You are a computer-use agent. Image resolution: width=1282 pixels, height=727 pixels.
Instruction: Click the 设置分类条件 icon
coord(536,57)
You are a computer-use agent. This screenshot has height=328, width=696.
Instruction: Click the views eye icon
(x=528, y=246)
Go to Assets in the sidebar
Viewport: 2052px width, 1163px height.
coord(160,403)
--
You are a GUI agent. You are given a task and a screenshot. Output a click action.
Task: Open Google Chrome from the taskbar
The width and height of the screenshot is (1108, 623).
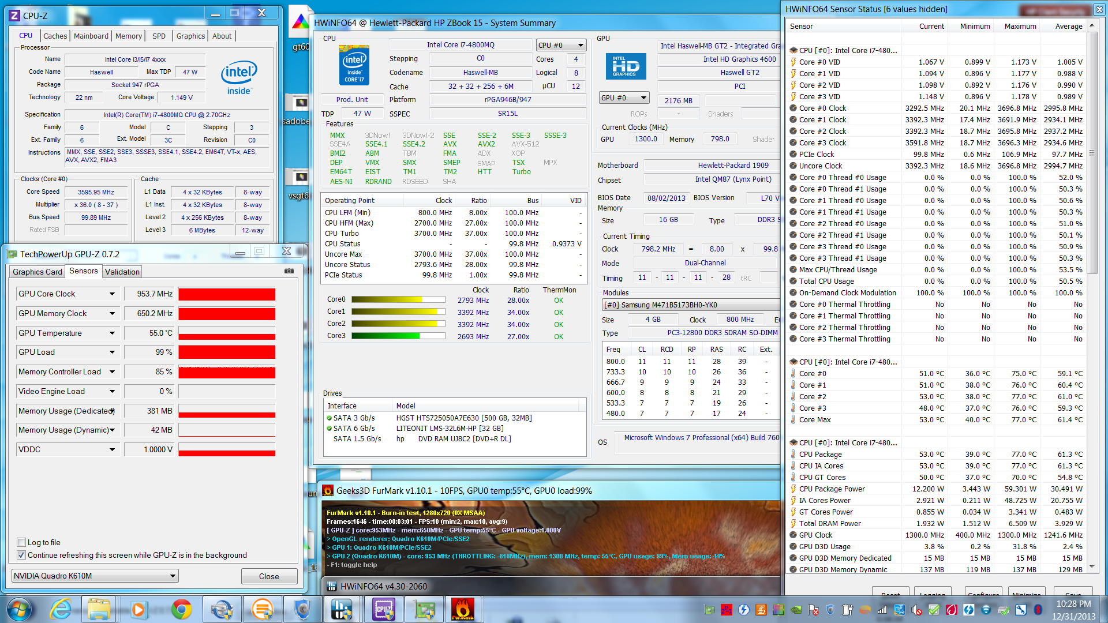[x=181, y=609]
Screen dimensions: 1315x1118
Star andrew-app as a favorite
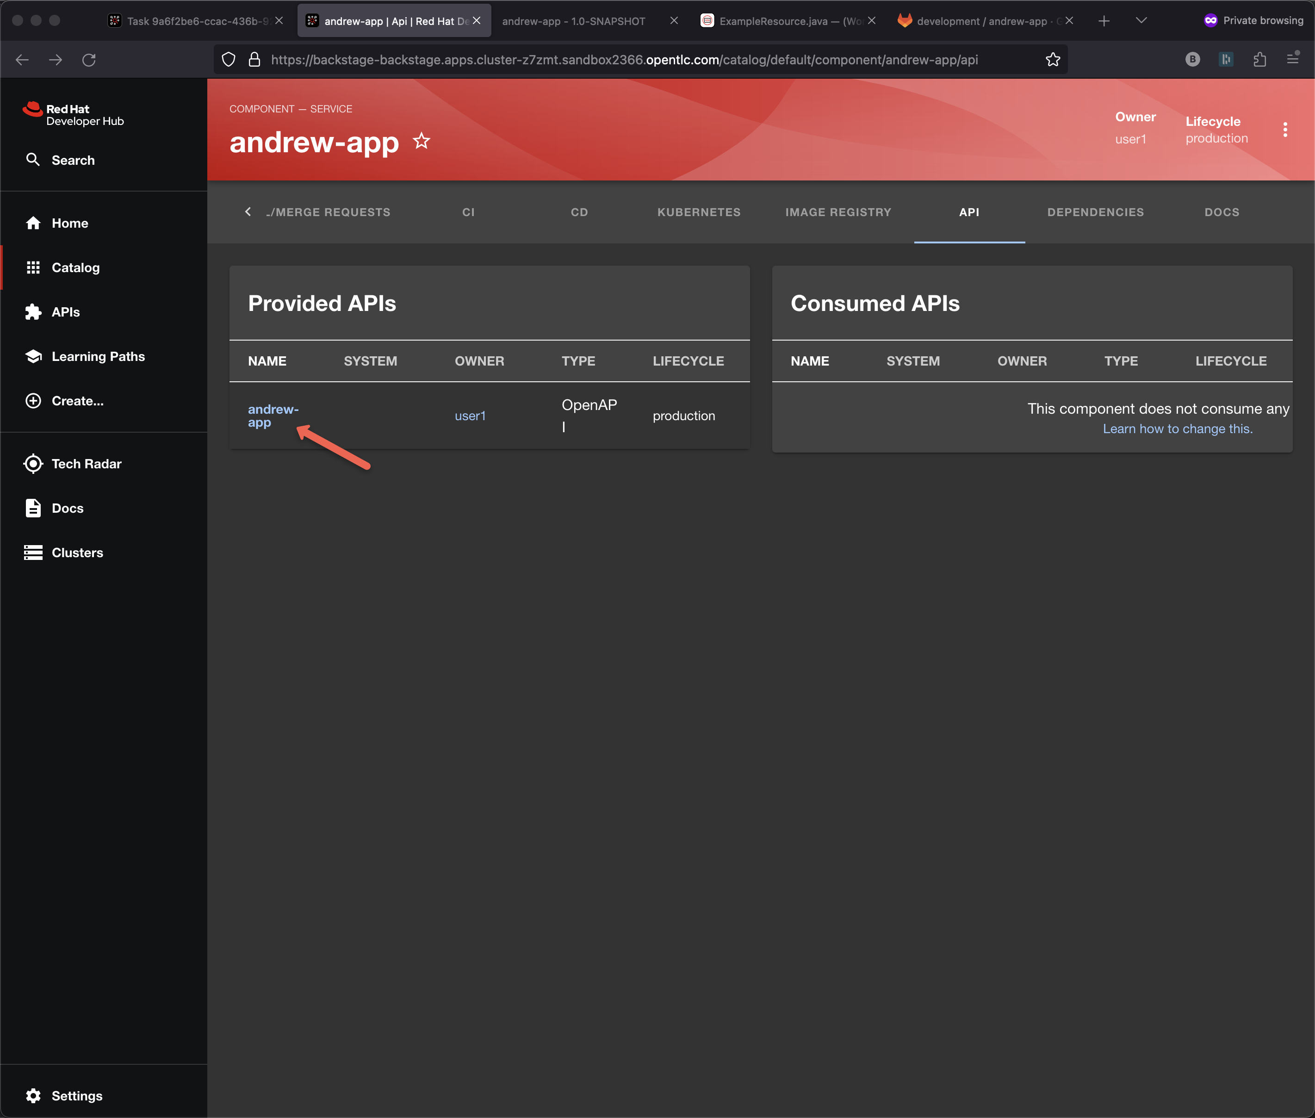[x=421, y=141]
==
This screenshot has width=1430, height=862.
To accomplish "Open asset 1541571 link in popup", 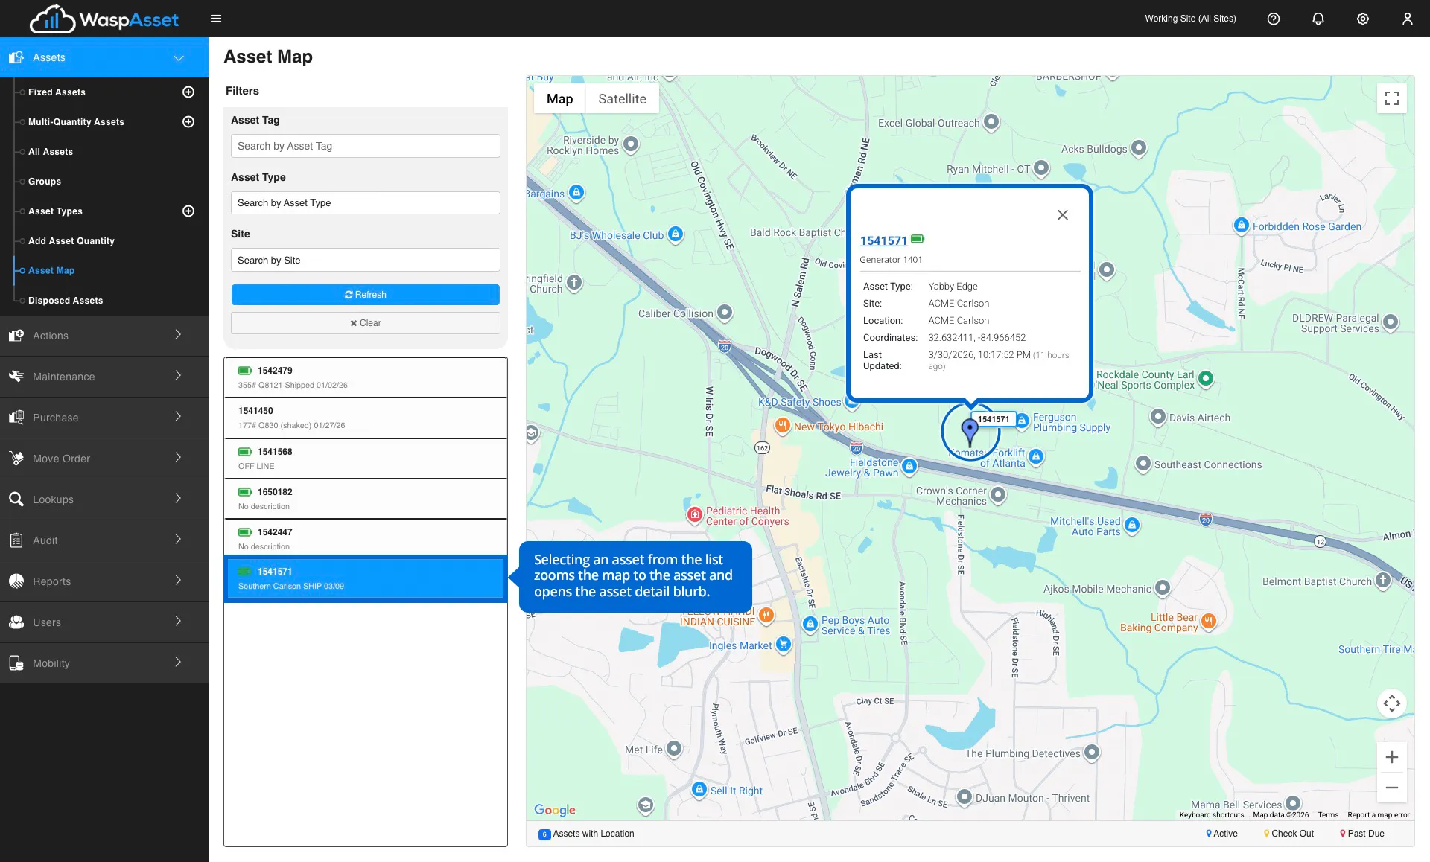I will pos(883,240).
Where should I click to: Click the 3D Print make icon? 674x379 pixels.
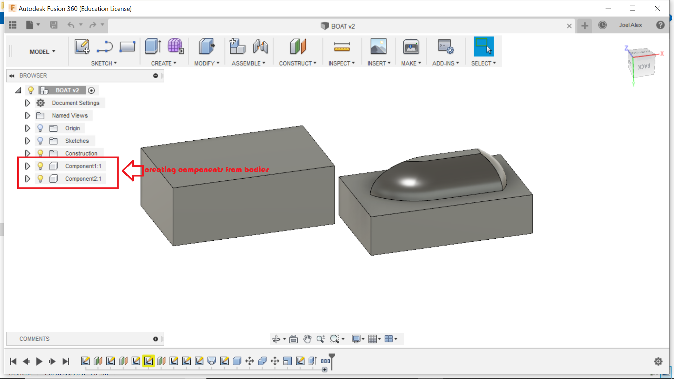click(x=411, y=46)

Work order – The string "computer" may occur on several lines of the listing; state how many such lines there are, giving the number only.

Problem solution – 2